新方法给出了活细胞中蛋白-RNA相互作用的全景图
2009-05-26 20:36:48   来源：   作者：  评论：0 点击：

有证据表明，并不是所有的DNA 如人们所破译的那样。最近几年，我们已经知道20世纪发现的生命分子（译者注：指DNA）本身不会也不能解释一个人与一条虫之间复杂性的巨大差别。 科学家被迫将目光转向了RNA——一种DNA的直接、也更复杂的转录本。但是在活细胞中研究RNA的调节一直被方法学难题所困扰，不光限制了结果的准确性也限制了我们对RNA在人类疾病中作用的了解。
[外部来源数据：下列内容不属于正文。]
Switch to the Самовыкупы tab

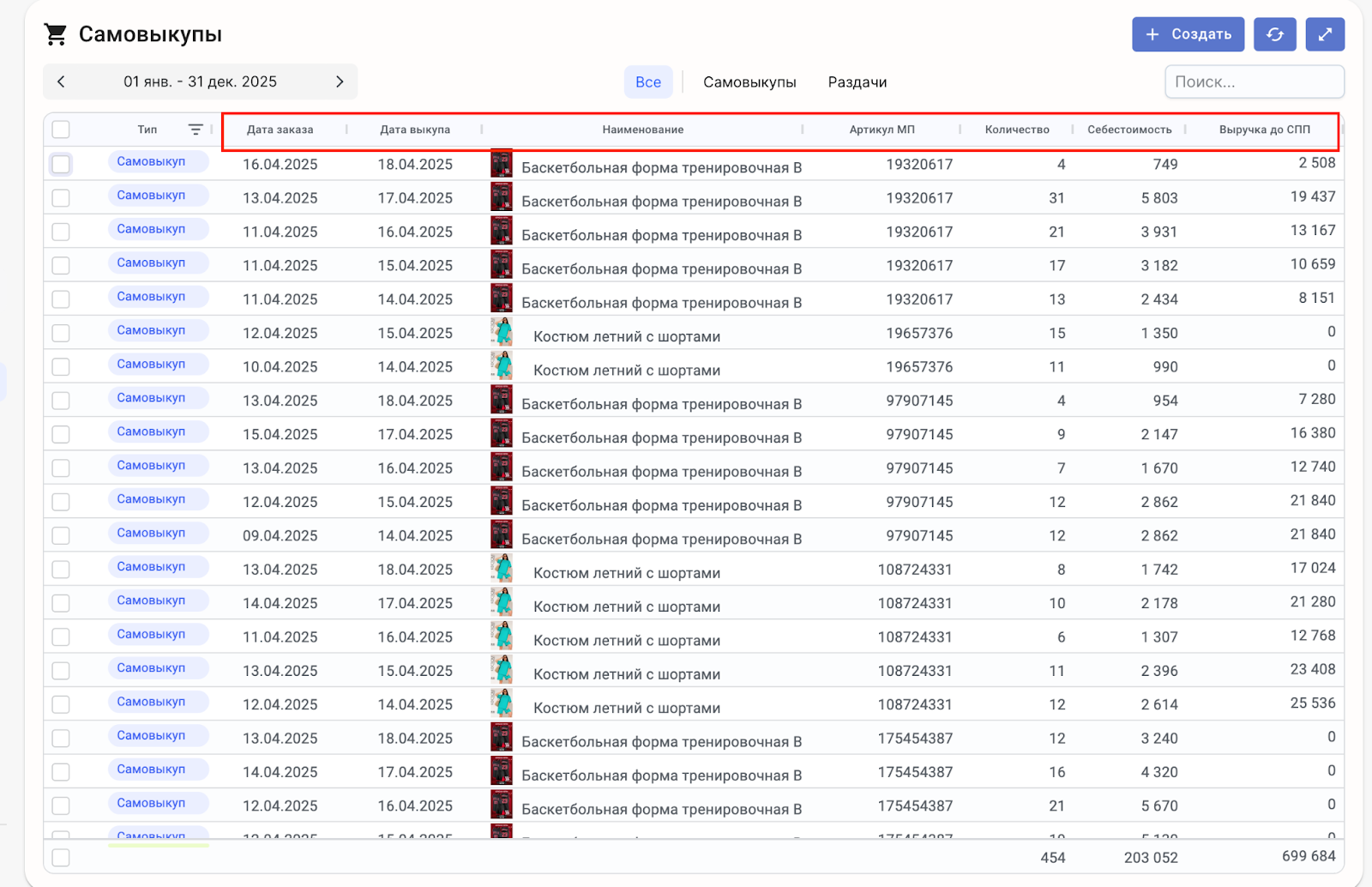tap(749, 82)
不过，现在这一窘境被Robert B. Darnell和他的研究小组改变了，相关研究成果发表在11月2日的《自然》在线专题进展上。Robert B. Darnell是洛克菲勒大学分子神经肿瘤学的负责人和霍华德•休斯医学研究所的研究员。
通过改良试管中的主流技术，结合高通量技术，研究小组开发出一个基因组范围的平台来研究在完整无损的活细胞中特定的蛋白是如何调控RNA的。该平台可以让研究人员在一次实验中鉴定出每条RNA链的每一段序列所结合的蛋白。实验结果能准确无误的并且是史无前例的看出一条虫和一个人（均含有拥有25,000个基因）的RNA有多少差异并解释两者是如何不同的。
“相对于有限套数的基因，RNA提供了一种使细胞变得更加复杂的途径，” Darnell（洛克菲勒大学的Robert 和 Harriet Heilbrunn教授）说，“但是，不同的条件、疾病、细胞类型中，RNA是如何被调控的呢？有了这一平台，现在我们就有办法来解答所有这些问题。”
从活体组织中抽提蛋白-RNA复合物，传统方法是使用分子，但经常提取的只是RNA，或者是不需要的残留复合物，因为结合的蛋白太不稳固以致在纯化过程中就从（蛋白-RNA）复合物中脱落下来。为了解决这个问题，Darnell和他的团队从试管生化反应得到灵感——当这些调节蛋白结合到RNA上的那一刻立即使用分子粘合剂！这一方法应用到高通量测序就叫高通量测序-交联免疫沉淀，简称HITS-CLIP。
既然RNA和RNA结合蛋白融合在一起，研究人员就可以在剧烈的蛋白纯化过程中而真的不用担心搅拌抽提物丢失RNA，最后，只剩下结合蛋白的RNA片段，然后这些片段被送到洛克菲勒进行高通量测序，在RSSSD的帮助下，这些序列与基因组比对，找出匹配的片段，最终拼出每个转录出的RNA的蛋白结合序列的全景图。
当DNA转录出RNA，这些初级转录本被分成许多称为外显子的区域，之间被空白（即非编码序列——内含子）间隔。为转换成某种（编码）信息，所有的空白必须去除，但若某个外显子被错误的漏掉了，将产生一个完全不同的信息，翻译出不同的蛋白。“这就是RNA剪切，” Donny Licatalosi（第一作者，实验室的准博士后）说，“它使基因数目相对较少的组织大大增加了多样性和复杂性。”
在过去，研究小组利用一些错综复杂的程序来分析实验证据和推论以预测转录本上的调控点。“现在，我们直接在生化层面就可以确认这些发生在大脑中的调控剪切的相互作用，” Licatalosi说。
就如证实的那样，“这次观察到的图谱——很有趣——就像我们预测的那样，” Darnell说。
Darnell, Licatalosi和他们的同事Aldo Mele（研究助理），John Fak（研究助理），Sung-Wook Chi（医学生物信息学研究生），Xuning Wang（生物信息学助理主任），Jennifer Darnell（研究助理教授），看着一个叫Nova2的RNA结合蛋白——只在神经元中被发现。他们发现：根据Nova2结合到RNA上的位置，他们可以预测并直接观察到哪个外显子在最终的转录本中是被保留还是被剪除，以及产生什么样的蛋白。“当条件不同、类型不同时，细胞在如何调控这些RNA上似乎存在很大的困难，” Darnell说。“当RNA发展到能产生一种更加稳定的自身拷贝——DNA，它不会把自己写掉而只作为教科书中的遗迹，相反，它处于细胞复杂过程中的中心位置。”